The perceptron is one of the simplest artificial neural networks. It was invented in 1957 by Frank Rosenblatt at the Cornell Aeronautical Laboratory. Despite its simplicity, the perceptron is a fundamental building block for more complex neural networks and serves as an excellent introduction to the core concepts of machine learning.

A perceptron takes several binary inputs, x₁, x₂, ..., and produces a single binary output. Rosenblatt proposed a simple rule to compute the output. He introduced weights, w₁, w₂, ..., real numbers expressing the importance of the respective inputs to the output.

How It Works

The neuron's output, 0 or 1, is determined by whether the weighted sum ∑ⱼwⱼxⱼ is less than or greater than some threshold value. Just like the weights, the threshold is a real number which is a parameter of the neuron.

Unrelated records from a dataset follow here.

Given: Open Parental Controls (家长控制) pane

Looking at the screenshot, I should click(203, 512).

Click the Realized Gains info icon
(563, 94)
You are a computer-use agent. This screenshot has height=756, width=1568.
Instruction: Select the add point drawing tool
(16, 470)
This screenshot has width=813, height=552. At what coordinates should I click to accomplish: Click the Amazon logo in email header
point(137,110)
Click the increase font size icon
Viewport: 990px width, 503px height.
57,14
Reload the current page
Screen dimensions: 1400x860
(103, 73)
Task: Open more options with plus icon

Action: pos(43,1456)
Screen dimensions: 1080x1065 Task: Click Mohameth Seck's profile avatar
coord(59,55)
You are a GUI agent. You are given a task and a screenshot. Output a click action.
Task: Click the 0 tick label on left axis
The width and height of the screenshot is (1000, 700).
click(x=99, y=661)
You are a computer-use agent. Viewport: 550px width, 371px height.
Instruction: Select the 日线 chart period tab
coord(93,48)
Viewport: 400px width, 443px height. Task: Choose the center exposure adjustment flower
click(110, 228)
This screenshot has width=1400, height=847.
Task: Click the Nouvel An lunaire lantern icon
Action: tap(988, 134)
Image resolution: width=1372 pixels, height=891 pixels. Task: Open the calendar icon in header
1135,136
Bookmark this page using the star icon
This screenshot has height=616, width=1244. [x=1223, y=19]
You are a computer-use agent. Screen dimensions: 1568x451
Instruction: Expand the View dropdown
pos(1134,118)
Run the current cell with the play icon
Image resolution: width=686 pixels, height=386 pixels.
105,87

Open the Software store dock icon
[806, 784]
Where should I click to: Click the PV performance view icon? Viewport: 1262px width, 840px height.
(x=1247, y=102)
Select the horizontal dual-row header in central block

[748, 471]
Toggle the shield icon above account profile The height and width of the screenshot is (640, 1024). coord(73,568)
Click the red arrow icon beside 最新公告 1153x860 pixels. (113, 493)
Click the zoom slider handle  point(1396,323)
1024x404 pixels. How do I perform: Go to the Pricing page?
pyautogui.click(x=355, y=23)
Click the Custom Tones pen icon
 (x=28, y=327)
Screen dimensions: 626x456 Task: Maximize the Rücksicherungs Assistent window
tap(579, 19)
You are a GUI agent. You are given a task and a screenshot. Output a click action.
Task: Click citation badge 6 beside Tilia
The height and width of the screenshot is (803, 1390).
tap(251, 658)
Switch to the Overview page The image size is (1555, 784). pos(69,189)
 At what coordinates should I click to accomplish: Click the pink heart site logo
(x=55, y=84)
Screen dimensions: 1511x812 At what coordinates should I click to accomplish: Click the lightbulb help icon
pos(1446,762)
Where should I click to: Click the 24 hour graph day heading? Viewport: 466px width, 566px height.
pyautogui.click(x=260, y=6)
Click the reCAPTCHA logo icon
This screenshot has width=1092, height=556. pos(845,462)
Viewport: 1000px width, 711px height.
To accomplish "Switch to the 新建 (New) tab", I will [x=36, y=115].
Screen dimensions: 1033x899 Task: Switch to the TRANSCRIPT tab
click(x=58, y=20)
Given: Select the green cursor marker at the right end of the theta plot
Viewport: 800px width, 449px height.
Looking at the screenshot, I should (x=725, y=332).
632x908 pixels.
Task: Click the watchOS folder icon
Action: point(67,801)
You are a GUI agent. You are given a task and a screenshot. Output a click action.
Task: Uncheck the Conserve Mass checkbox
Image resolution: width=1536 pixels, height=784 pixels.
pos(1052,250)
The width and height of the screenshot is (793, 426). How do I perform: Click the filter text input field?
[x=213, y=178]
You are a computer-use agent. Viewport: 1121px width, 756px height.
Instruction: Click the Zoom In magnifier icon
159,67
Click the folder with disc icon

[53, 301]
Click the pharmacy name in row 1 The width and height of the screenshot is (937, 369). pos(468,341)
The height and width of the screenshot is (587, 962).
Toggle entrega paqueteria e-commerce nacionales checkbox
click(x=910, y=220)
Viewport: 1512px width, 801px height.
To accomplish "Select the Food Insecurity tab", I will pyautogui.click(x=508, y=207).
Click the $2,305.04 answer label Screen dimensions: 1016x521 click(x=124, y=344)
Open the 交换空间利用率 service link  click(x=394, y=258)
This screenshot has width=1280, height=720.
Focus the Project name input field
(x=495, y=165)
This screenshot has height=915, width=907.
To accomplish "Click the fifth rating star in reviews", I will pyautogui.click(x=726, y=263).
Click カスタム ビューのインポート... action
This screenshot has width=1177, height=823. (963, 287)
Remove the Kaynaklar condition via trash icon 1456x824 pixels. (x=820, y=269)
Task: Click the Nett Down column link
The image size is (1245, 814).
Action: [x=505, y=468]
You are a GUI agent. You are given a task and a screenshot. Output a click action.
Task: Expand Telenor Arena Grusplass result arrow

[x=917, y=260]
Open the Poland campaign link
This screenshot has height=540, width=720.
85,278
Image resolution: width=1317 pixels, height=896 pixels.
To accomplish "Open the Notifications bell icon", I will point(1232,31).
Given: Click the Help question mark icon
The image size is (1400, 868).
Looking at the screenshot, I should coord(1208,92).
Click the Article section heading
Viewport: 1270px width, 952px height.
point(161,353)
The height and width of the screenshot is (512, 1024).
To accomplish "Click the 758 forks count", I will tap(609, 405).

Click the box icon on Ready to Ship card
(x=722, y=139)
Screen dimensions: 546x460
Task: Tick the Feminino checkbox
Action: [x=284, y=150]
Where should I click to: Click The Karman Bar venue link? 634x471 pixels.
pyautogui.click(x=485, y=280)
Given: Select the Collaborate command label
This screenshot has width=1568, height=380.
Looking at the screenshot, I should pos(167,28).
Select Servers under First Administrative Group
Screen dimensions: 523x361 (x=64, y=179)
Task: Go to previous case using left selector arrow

def perceptron(inputs, weights, threshold):
    weighted_sum = sum(x * w for x, w in zip(inputs, weights))
    return 1 if weighted_sum > threshold else 0

# Example usage
inputs = [0, 1, 1, 0]
weights = [0.5, 0.2, 0.3, -0.1]
threshold = 0.5
output = perceptron(inputs, weights, threshold)
print(f"Perceptron output: {output}")

This simple mechanism allows a perceptron to make decisions. By adjusting the weights and the threshold, we can create different decision-making models.